プラモを作っていると必ず発生する、合わせ目。
消したり、消さないで済むように設計が工夫されたりする。
まるでそれは、プラモがプラモであることを隠すための作業のようだ。

プラモはプラモデルというプロダクトとして成立するものなのか、それともやっぱり本物に寄せたいという気持ちを受け止めた存在としてそこに完成するのかが、難しい。上手くなったり、たくさん作ったりしているとそういうことがわからなくなって、気づいたら決まったような動きで慣れきったゴールまで進む。いつも走るジョギングコースみたなもので、約束された大変さと、達成感を楽しむスポーツの中の1種目になっていく。

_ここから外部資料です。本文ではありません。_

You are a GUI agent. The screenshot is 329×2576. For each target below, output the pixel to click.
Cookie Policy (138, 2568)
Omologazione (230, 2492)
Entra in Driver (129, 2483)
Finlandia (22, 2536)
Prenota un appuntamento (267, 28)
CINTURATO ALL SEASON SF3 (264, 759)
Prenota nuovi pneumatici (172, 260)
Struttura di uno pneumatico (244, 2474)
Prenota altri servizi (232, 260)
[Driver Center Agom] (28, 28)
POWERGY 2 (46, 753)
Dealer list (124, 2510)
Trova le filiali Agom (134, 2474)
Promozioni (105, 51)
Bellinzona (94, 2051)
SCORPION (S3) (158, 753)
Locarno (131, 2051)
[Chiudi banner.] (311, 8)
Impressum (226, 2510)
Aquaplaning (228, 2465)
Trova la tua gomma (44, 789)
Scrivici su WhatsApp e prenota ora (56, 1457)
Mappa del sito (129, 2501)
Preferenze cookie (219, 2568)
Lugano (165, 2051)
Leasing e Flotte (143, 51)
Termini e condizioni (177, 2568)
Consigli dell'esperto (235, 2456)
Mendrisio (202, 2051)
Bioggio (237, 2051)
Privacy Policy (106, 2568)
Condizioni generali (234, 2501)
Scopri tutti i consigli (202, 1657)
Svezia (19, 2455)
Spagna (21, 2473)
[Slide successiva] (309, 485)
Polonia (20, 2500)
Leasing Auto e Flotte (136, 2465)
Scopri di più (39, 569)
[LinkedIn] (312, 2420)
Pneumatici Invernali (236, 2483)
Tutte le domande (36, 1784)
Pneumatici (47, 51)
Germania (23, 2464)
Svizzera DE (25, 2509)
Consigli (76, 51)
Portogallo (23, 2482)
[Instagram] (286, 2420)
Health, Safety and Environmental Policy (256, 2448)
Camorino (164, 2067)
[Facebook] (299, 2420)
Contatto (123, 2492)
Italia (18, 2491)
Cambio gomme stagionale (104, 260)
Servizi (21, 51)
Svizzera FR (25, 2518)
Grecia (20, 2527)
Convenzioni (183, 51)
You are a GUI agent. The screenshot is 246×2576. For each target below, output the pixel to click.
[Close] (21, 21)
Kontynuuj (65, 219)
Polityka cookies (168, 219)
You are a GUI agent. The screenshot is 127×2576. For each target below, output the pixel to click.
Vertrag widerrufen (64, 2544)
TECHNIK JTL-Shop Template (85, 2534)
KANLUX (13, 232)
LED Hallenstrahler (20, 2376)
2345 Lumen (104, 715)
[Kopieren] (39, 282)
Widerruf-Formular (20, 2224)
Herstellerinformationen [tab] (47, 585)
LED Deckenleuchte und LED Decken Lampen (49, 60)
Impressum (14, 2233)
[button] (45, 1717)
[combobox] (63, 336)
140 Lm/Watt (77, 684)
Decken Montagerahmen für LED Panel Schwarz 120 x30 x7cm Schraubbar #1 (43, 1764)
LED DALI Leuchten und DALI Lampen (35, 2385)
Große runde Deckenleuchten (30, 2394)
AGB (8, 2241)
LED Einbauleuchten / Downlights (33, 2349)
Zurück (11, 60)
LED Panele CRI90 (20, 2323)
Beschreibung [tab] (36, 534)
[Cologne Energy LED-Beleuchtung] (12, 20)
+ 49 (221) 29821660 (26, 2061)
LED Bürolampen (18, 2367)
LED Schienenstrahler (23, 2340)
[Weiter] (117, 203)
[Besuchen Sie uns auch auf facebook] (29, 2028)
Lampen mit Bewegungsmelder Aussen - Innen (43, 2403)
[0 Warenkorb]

そこを、思い切って裏切ってみる。合わせ目は境目だ。つまり、消さなければそこは右と左や前と後ろの境界線。そのラインからあっちとこっちは違う世界だと、決めてみる。そうすると、いつもと説明書の見え方が変わってくる。
ふだんと違う頭の使い方をして塗ったパーツ達は思いのほか、綺麗だ。調和があって、リズム感もある。ピアノの黒鍵と白鍵のバランスのような感じ。それを、どうなる?どうなる?と貼り合わせる。

結果的に生まれたのはリズムであり、プラモがプラモであるという痕跡の合わせ目は隠されるべきものであると同時に、たまには日の目を見ても良いという事実だ。このハセガワ 1/72ライトニング F Mk.6がどのように分割され、それが組み合わさって立体になるのかがよくわかる。この飛行機の特徴である、直線的でありながら丸みのあるフォルムや増槽の配置は、前から後ろへ気持ちよく伸びる茶色とグレーのストライプのためのキャンバスとなった。こんな風に規則的にパーツが分割されていたなんて、という秘密があぶり出されるかのように。

片方から見れば茶色が濃く重厚感のある感じ。当然であるが、もう片方から見ればグレーの面積が増えるので軽さが出てくる。

やはり、合わせ目は合わせ目であるが、それと同時に境目である。
その境目が織りなすリズムは今回はたまたまストライプであったわけだが、他の飛行機は、車は、戦車は、どんな模様を隠してしれっと私たちの前に存在しているのだろう。夜の帰り道、レンガ敷きの歩道が引き剥がされ、複雑な工事跡があらわになっているときの、思わず見てしまう「あの感じ」。それを私たちはいつでも見ることができる。